A 5.9 magnitude earthquake struck a poor and inaccessible rural area close to the Pakistani border early Wednesday.
The aftermath of the earthquake poses a challenge for the Taliban, who came back to power in August last year in a country already facing a deep economic and humanitarian crisis.
It was the largest earthquake in Afghanistan in over two decades. At least 1,000 people were killed and 1,500 injured in the worst-hit Paktika province alone.
Authorities fear the death toll could rise further as large numbers of people are trapped under the rubble of homes.
“It is very difficult to get information from the region due to the poor telephone network,” Paktika’s Minister of Information and Culture, Mohammad Amin Huzaifa, told AFP.
He also explained that access was difficult because “the area was affected by flooding caused by heavy rains during the night”, which caused landslides that delayed rescue efforts and affected telephone and power lines.
After freezing overseas assets and cutting off Western international aid that has supported the country for 20 years, the Taliban government mobilized the military despite very limited financial resources.
international aid
There are a limited number of helicopters and planes in Afghanistan. Explaining that at least 2,000 houses, each with an average of seven or eight people, were destroyed, the UN also drew attention to the lack of equipment to remove the rubble.

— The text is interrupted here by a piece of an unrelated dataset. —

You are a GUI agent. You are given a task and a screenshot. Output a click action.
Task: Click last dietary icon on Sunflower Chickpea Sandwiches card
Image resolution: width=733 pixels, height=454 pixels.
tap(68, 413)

An AFP video shows a group of men pulling debris from a house with their bare hands in search of a body.
The unrecognized Taliban government sought help from the international community and humanitarian organizations.

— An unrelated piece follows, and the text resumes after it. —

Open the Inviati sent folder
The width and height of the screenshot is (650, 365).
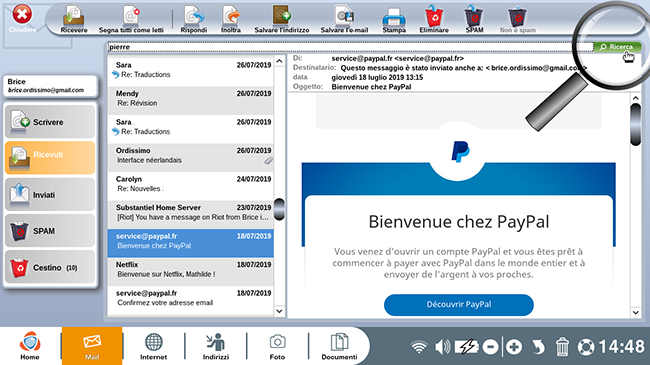pyautogui.click(x=50, y=195)
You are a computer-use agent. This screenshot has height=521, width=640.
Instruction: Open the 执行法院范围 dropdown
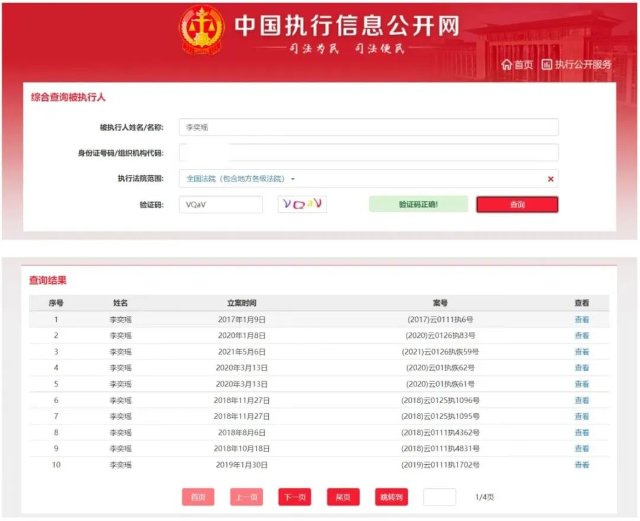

But the scenario is difficult, and since the Taliban returned to power, UN agencies are less present in the country than ever before.
United Nations Secretary-General Antonio Guterres assured that the UN was “fully mobilized” to assist Afghanistan in the shipment of medicines and food.

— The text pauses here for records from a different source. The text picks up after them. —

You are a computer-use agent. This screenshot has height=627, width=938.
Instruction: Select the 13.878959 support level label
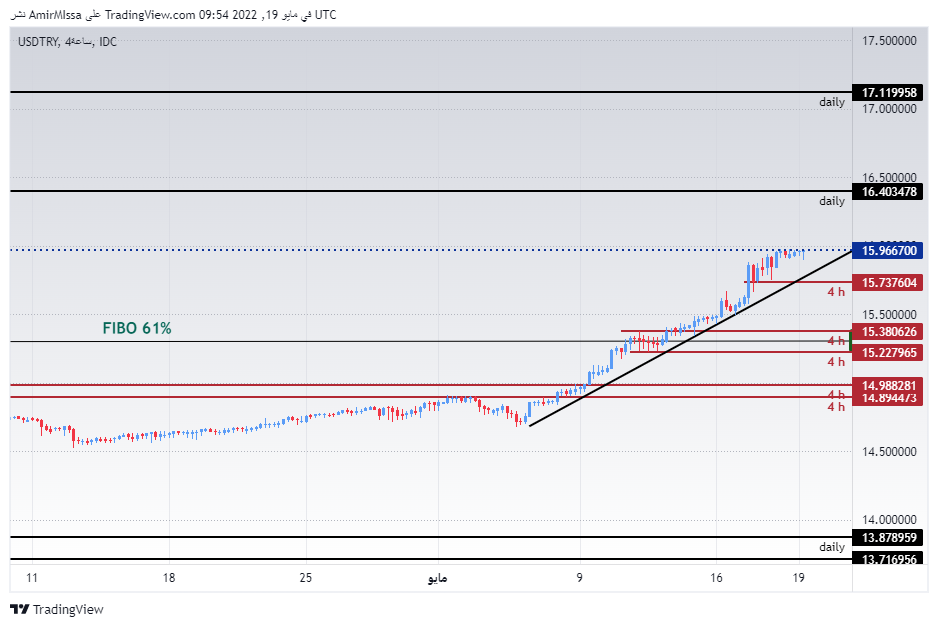coord(888,537)
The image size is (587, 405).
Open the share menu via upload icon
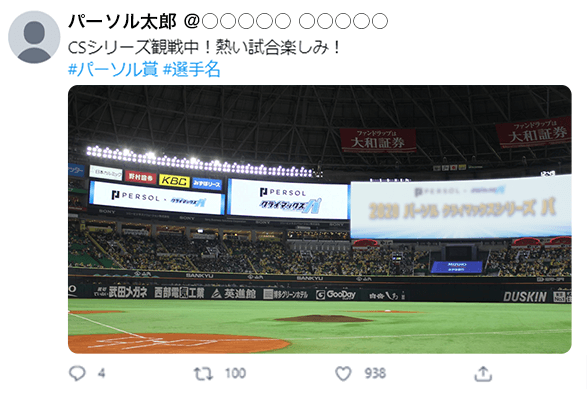483,374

The UN Office for the Coordination of Humanitarian Affairs (OCHA) emphasized that the priority of the population is protection from rains and low temperatures.
The Taliban announced on Thursday that it had received two planes with the help of Iran and Qatar. Eight trucks carrying food and relief supplies from neighboring Pakistan also arrived in Paktika.
“Our country is poor and has few resources. This is a humanitarian crisis. It’s like a tsunami,” Mohammad Yahya Wiar, director of the hospital in Paktika’s capital, Sharan, told AFP.
Dozens of injured, including 55-year-old Bibi Hawa from Gayan neighborhood, who lost 15 relatives in the accident, were hospitalized.
“Seven people died in one room, five in another, three in another,” she said without holding back tears. “I am alone now, I have no one.”
Afghanistan experiences frequent earthquakes, especially in the Hindu Kush mountain range, located at the confluence of the Eurasian and Indian tectonic plates.
The deadliest earthquake in Afghanistan’s recent history (5,000 dead) occurred in May 1998 in Takhar and Badakhshan provinces.